As I stepped back into the kitchen something cold brushed against the skin of my arm.
I stopped dead in my tracks. The house was quiet. Still. My skin prickled. I felt it again, like a cold wind blowing from the laundry room out towards the parlor. I turned and looked up. There were two windows, both high up on the wall of the laundry room. Each one was shut tight and locked. There was no door. No gap in the wall or crack in the ceiling.
Was I imaging it? Where was this coming from?
The wind blew again, lightly, and then I had it. I had left the front door open and it was simply drawing air out of the house, creating what seemed to be wind. I nearly laughed at myself, relieved, and then turned to go, fixing my eyes through the corridor and on to the front door.
It was closed. There was a big window just to the right of it and it too was closed tight. Pinpricks of fear tingled along my arms and back.
The wind kicked up again, stronger this time, crashing into my back and over my shoulders.Who cared where it was coming from? I just wanted out. I blundered past the Ritt stained fabrics and into the corridor. As I did a sound, like playing cards being shuffled, was at my back. It grew louder, like it was gaining on me. I was halfway through the corridor when the it overtook me and I watched, horrified, as the loose corners of those hundreds of scraps of paper rose in the wind and began slapping fitfully against the corkboard. Convulsing. For a split second I saw them not as notecards but as a flock of birds pinned to the walls, all of them thrashing their bloody wings, desperate to escape.

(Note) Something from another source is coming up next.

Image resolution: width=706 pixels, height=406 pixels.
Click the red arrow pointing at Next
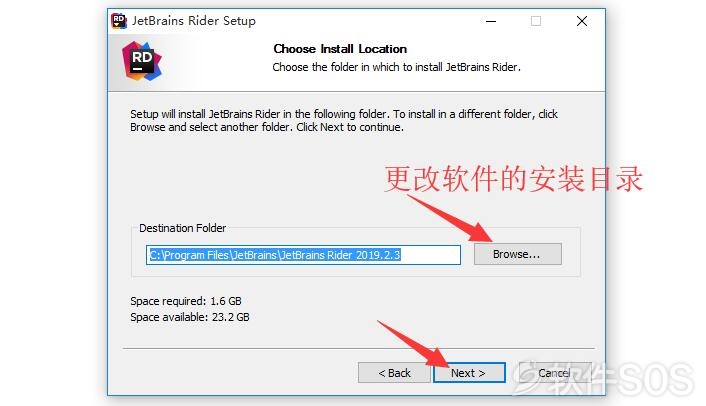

The wind was howling through the whole house now. Beyond the front door were streetlights, headlights, the lights of the school. All I had to do was make it through that corridor and this whole stupid thing would be over. I would be backstage again, surrounded in tile and linoleum and people.
But I had become convinced that I'd make it through the corridor, but just as I stepped into the parlor I'd see the old woman from the attic descending that mahogany staircase just out of the corner of my eye, moving slow and dreamy, but in the twisted physical logic of dreams, still fast enough that she would catch me at the bottom before I could escape.
I surged forward and my hand found the doorknob. I threw the door open and stumbled down the stairs and along the driveway to the van. The black rectangles of the house's windows rushed past out of the corner of my eye. I had to fight the desire to turn and look. It was like I was standing at the edge of cliff and there was a tiny part of me that wanted to lean forward just a hair too much, that wondered what it would be like to go tumbling down into the darkness and never come back.
I don't remember getting into the van or starting it up. I just remember pulling out of the driveway and onto the road, heading back to the lights of the campus and that theater full of people, all of them dancing on the tips of their toes as they prepared to throw themselves as one into the stage lights.
I thought of them and I thought of how I would go to bed that night, and likely move through the entirety of the next day, without saying a word about what had happened to anyone. After all, who would I say it to? I was surrounded by people, but I had managed to make myself as fleeting and transparent in their eyes as a sudden breath of wind. A ghost.
So that's my story. 100% true! How about you guys? I know one or two of you must have a good ghost story to share. Let's hear 'em in the comments! Happy Halloween!